Pubblicato il 19 luglio 2012 10:58 | Ultimo aggiornamento: 19 luglio 2012 11:12

PALERMO – “C’è qualche pseudo-industriale secondo cui io dovrei licenziare 50mila persone, ma non lo farò mai. Piuttosto questo pseudo-industriale vada a morire ammazzato” (la frase a 2 minuti e 48 secondi nel video). Il governatore siciliano Raffaele Lombardo, durante una conferenza stampa si rivolge così al vicepresidente di Confindustria Sicilia Ivan Lo Bello, che nei giorni scorsi in un’intervista aveva evocato il rischio default per la Sicilia e la necessità di ridurre il personale.

Pur non pronunciando direttamente il nome di Lo Bello, lo sfogo di Lombardo fa discutere: il governatore è infatti imputato di concorso esterno in associazione mafiosa e si rivolge in questo modo all’imprenditore che, da presidente di Confindustria Sicilia, è diventato un simbolo della lotta alla mafia dopo aver imposto che venissero espulsi gli associati che pagavano il pizzo. Da anni Lo Bello è anche costretto a girare scortato dalla polizia.

Tornando a qunato dichiarato da lombardo, il presidente di Confindustria Sicilia ha replicato così: “Per quanto riguarda l’epiteto ‘vada a morire ammazzato’ voglio sperare che lo abbia detto in un momento di smarrimento, altrimenti sarebbe molto grave tenuto conto delle sue frequentazioni. Lombardo – aggiunge Lo Bello – è un uomo in grave difficoltà, anche psicologica. Per cercare di aiutarlo lo posso invitare in azienda da me, anche perché sto nello stesso posto da cinquant’anni, anche se sono consapevole di quanto Lombardo sia refrattario rispetto alle aziende, avendo lavorato in questi anni per penalizzare il sistema delle imprese, tranne qualcuno, come la Basilotta”.

Il riferimento è all’imprenditore del movimento terra Vincenzo Basilotta, ritenuto vicino a Lombardo, condannato in appello per concorso esterno in associazione mafiosa.
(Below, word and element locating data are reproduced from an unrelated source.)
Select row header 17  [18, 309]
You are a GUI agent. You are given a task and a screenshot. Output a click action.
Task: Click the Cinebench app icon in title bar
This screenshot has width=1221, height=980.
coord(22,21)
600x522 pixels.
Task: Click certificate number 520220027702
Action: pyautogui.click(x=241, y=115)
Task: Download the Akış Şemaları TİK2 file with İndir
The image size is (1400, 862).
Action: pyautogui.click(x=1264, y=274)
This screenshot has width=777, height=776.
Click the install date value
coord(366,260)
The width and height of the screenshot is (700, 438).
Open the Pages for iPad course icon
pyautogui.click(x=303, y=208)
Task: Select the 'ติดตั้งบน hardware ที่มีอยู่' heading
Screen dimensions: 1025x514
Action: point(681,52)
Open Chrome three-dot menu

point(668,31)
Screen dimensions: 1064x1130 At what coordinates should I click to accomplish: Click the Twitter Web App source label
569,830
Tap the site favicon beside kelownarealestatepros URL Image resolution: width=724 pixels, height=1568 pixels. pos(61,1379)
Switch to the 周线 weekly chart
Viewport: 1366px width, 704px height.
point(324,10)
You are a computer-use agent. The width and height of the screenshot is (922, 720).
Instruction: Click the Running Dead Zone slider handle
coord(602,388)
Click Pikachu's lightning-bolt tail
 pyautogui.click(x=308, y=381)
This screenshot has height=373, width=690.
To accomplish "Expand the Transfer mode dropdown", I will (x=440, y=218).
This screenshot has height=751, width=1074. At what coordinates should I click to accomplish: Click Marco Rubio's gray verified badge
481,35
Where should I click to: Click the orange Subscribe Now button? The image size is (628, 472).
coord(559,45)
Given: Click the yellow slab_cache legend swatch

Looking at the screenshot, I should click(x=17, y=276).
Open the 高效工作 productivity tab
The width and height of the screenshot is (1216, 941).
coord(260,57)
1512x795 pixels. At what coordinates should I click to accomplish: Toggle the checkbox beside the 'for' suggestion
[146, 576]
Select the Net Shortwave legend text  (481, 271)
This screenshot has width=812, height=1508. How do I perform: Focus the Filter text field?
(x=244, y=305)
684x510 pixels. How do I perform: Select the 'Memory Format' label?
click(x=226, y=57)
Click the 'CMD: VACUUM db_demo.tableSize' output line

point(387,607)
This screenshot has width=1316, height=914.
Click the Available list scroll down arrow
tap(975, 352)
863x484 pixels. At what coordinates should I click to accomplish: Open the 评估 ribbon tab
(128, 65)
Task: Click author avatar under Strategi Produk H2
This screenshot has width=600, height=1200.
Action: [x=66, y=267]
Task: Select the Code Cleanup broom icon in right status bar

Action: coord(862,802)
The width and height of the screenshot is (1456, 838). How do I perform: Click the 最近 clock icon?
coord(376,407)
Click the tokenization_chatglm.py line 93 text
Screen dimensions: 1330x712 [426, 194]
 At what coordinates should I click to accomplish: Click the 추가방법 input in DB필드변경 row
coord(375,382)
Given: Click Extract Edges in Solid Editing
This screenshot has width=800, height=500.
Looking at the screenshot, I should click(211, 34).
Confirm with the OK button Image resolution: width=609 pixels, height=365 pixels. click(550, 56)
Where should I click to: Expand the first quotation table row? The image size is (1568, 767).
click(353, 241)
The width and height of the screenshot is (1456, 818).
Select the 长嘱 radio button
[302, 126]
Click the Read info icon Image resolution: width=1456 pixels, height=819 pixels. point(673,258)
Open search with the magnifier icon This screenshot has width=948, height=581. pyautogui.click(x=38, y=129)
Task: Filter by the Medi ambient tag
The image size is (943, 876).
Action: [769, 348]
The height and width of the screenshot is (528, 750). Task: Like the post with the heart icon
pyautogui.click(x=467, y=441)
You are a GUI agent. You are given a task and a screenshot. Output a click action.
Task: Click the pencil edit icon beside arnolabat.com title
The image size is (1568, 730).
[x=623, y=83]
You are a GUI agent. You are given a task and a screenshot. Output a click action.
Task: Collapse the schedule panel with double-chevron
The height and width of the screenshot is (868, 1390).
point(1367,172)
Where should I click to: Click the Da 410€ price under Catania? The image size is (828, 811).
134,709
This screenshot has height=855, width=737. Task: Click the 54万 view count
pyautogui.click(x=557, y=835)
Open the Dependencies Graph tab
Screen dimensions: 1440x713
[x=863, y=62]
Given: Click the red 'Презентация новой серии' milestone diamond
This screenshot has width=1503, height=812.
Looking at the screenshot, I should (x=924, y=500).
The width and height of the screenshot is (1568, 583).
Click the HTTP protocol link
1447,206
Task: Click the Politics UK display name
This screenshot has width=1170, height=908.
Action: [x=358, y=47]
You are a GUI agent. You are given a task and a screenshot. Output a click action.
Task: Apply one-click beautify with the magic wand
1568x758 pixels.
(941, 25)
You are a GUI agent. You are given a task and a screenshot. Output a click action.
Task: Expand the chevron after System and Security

Lombardo a sua volta a risposto all’imprenditore: “Non capisco perchè Ivan Lo Bello se la prenda tanto, perché si sente toccato sulla frase che ho detto. Non credo che lui mi abbia mai proposto di licenziare cinquantamila persone… E poi, io lo ripeto, che chiunque mi chieda di licenziare i dipendenti regionali vada a morire ammazzato. Lo Bello è uno che merita tutta la nostra stima”.